In stressful times such as looming deadlines or other project troubles, it’s easy to slip and start taking shortcuts in our communication and overall behavior. The closer we live to survival mode, real or perceived, the less we act like who we strive to be. Ask anyone on their first night of Minecraft. Holes are dug, dirt is flung and friends are blamed when a creeper blows up their obviously inadequate mud hut.
In the real virtual world, Slack messages grow terse and lacking in context as they are typed and sent too quickly. Verbal communication is similar but with the added color of negative tone. Suddenly, fellow engineers are annoyances instead of teammates, frustrations rather than apprentices and arrogant know-it-alls, not mentors.
It can be useful to remind ourselves that few people wake up in the morning with the intention of making everyone else’s work day an utter nightmare. There’s a high likelihood that they care about their teammates, their craft and what they’re building. Even when someone makes a “ridiculous suggestion not worth our time”, they’re probably genuinely just trying to help.

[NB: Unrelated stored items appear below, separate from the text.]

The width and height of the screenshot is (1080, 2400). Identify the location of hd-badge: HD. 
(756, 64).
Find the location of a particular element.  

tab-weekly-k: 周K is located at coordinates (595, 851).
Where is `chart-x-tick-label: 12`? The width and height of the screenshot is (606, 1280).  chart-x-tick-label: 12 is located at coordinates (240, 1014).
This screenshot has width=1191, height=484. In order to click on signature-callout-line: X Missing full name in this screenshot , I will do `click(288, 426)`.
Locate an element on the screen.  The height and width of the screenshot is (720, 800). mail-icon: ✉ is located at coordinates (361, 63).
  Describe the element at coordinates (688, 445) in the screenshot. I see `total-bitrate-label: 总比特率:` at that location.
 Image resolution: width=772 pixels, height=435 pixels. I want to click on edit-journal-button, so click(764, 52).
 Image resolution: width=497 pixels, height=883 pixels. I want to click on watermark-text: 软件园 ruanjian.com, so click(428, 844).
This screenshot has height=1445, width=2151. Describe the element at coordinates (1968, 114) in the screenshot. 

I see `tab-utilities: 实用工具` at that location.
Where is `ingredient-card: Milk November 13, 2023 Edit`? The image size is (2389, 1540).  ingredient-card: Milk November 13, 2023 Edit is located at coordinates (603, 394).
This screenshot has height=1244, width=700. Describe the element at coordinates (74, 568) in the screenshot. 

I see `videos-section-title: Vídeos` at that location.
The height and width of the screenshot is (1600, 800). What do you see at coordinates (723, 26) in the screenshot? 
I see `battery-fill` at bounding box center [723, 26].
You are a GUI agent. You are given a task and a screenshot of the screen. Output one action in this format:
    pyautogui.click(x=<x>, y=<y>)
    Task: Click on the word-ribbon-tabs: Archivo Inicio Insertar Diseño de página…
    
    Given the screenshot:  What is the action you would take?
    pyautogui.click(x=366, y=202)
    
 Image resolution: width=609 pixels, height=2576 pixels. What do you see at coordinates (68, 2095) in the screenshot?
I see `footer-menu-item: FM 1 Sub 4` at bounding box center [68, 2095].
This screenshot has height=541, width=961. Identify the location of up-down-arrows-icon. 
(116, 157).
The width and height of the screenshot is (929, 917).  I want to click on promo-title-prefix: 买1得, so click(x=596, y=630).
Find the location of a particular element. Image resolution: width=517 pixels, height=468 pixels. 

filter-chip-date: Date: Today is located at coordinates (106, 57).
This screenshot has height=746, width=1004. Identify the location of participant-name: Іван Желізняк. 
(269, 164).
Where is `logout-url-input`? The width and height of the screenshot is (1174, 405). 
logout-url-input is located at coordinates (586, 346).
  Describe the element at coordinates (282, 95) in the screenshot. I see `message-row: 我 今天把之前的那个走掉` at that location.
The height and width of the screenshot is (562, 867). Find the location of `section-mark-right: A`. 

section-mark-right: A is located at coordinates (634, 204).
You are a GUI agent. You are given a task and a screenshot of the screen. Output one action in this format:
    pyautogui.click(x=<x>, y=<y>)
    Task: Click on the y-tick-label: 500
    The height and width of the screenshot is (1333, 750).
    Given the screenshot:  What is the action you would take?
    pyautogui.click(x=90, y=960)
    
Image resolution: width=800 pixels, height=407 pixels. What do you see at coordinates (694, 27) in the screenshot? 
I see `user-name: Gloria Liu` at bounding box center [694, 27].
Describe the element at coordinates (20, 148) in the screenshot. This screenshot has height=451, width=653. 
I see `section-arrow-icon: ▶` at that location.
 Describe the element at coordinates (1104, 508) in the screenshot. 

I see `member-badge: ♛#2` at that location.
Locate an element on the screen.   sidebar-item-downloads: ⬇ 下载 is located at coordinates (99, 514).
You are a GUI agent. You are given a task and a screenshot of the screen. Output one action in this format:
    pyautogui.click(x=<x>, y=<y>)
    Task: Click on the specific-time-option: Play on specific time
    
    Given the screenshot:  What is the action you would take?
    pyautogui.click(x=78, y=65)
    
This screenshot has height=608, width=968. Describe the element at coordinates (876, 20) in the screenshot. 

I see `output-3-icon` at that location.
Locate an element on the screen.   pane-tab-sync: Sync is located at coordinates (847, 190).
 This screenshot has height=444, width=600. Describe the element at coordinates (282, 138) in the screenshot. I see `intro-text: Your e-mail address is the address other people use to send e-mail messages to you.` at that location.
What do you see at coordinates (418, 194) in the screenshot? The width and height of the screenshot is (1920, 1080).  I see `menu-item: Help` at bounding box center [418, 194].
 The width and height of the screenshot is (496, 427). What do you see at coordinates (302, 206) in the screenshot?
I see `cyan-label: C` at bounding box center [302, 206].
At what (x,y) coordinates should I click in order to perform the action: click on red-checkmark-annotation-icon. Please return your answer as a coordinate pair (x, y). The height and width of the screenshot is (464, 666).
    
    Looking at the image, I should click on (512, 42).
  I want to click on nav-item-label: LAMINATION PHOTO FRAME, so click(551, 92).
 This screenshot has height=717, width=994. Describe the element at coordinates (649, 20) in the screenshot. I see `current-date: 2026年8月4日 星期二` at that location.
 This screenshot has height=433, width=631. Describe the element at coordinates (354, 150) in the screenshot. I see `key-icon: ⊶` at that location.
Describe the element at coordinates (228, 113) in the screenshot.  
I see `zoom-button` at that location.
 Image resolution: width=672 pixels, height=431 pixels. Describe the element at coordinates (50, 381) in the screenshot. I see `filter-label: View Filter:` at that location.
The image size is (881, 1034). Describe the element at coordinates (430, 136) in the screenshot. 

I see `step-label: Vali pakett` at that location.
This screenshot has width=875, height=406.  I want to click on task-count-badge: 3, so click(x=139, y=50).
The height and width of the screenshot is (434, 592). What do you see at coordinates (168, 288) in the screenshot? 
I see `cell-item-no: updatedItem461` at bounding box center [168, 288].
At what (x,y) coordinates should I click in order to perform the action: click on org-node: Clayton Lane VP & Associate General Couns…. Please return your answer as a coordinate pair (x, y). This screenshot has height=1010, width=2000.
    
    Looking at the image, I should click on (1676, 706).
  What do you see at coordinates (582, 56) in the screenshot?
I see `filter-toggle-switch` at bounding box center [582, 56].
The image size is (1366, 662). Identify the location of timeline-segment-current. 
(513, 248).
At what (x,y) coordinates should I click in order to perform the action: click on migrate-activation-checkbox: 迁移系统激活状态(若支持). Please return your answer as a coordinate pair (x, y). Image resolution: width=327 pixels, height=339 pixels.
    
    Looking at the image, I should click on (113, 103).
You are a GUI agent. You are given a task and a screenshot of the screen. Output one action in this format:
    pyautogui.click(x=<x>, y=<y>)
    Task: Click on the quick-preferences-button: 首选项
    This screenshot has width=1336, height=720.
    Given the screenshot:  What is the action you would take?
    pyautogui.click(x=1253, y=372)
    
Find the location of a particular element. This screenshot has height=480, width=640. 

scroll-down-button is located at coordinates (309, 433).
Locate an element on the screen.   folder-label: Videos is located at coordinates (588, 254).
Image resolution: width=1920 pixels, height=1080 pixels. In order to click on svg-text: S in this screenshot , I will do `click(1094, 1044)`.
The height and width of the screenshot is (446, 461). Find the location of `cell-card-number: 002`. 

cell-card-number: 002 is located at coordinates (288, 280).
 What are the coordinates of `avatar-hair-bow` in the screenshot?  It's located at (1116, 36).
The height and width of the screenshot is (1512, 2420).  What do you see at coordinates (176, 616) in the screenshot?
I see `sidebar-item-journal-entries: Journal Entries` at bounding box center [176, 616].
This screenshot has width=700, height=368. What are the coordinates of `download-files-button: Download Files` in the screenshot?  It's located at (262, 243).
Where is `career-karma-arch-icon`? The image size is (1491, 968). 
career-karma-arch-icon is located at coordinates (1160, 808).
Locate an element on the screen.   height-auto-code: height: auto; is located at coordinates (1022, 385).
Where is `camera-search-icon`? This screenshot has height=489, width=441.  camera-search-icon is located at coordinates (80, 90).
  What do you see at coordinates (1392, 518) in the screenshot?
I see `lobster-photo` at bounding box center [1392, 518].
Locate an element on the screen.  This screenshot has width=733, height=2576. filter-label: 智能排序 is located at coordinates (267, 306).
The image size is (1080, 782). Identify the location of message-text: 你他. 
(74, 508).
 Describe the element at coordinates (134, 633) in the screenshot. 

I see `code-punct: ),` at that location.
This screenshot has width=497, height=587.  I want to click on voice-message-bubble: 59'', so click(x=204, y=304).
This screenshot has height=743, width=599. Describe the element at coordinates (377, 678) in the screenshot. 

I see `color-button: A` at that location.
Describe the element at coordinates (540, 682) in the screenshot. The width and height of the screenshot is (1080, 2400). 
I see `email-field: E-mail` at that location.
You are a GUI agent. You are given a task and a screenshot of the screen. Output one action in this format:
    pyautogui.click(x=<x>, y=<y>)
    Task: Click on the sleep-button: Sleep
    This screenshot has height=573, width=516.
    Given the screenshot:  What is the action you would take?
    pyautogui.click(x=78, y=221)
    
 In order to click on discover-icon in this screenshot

The next time you sense you’re about to press Enter too soon – you probably know it but act against your better judgment because skeletons are coming and they’re shooting arrows and also those red dots are probably the eyes of giant spiders and that’s definitely an enderman – just pause. Your coworker is also feeling alone in the woods with a stone sword, at best.
This is the exact moment you can choose a healthy response and show how to remain a helpful teammate just when the team needs all the mates it can get. Spend the extra ten seconds providing that important bit of context, without which you suspect the person asking won’t succeed. Invest five seconds in giving your team the update you know they could use. Choose to be the opposite of toxic, passive-aggressive and negative in tone – mind your pitch when pitching. Your demeanor under stress will be seen by others and they might adjust for the better, too.
If you need help building up that buffer time between input and reaction, or better yet, growing the ability to respond rather than react, I’ve found various incarnations of mindfulness meditation immensely helpful. I’m in my second decade of practice and it’s been life-changing. Mindfulness meditation is compatible with any belief system and worldview, up to and including the complete lack of either. As an engineer, I’ll admit that it seemed strange and fluffy at first, but looking back, there’s obvious logic to how and why it works.
For those of us with certain types of neurodivergent brains – not exactly uncommon in engineering – I suspect staying mindful of all of the above may be triply important. Especially, understanding that the threshold for what even constitutes a survival environment may be radically lower for hardwired, immutable reasons. The methods by which we go about our growth, and the internal tooling available to facilitate it, of course, are quite different from those of neurotypicals. All of this said, I’m highly optimistic for this group because we’re already accustomed to self-modifying our brain code in various areas to succeed with people and life.
Finally, I surmise the following expression is true: not many teams want a single toxic person and not many people want to be the single toxic person on a team.
This is enough to short-circuit my brain into logical hell but perhaps something to think about for 60,000 milliseconds.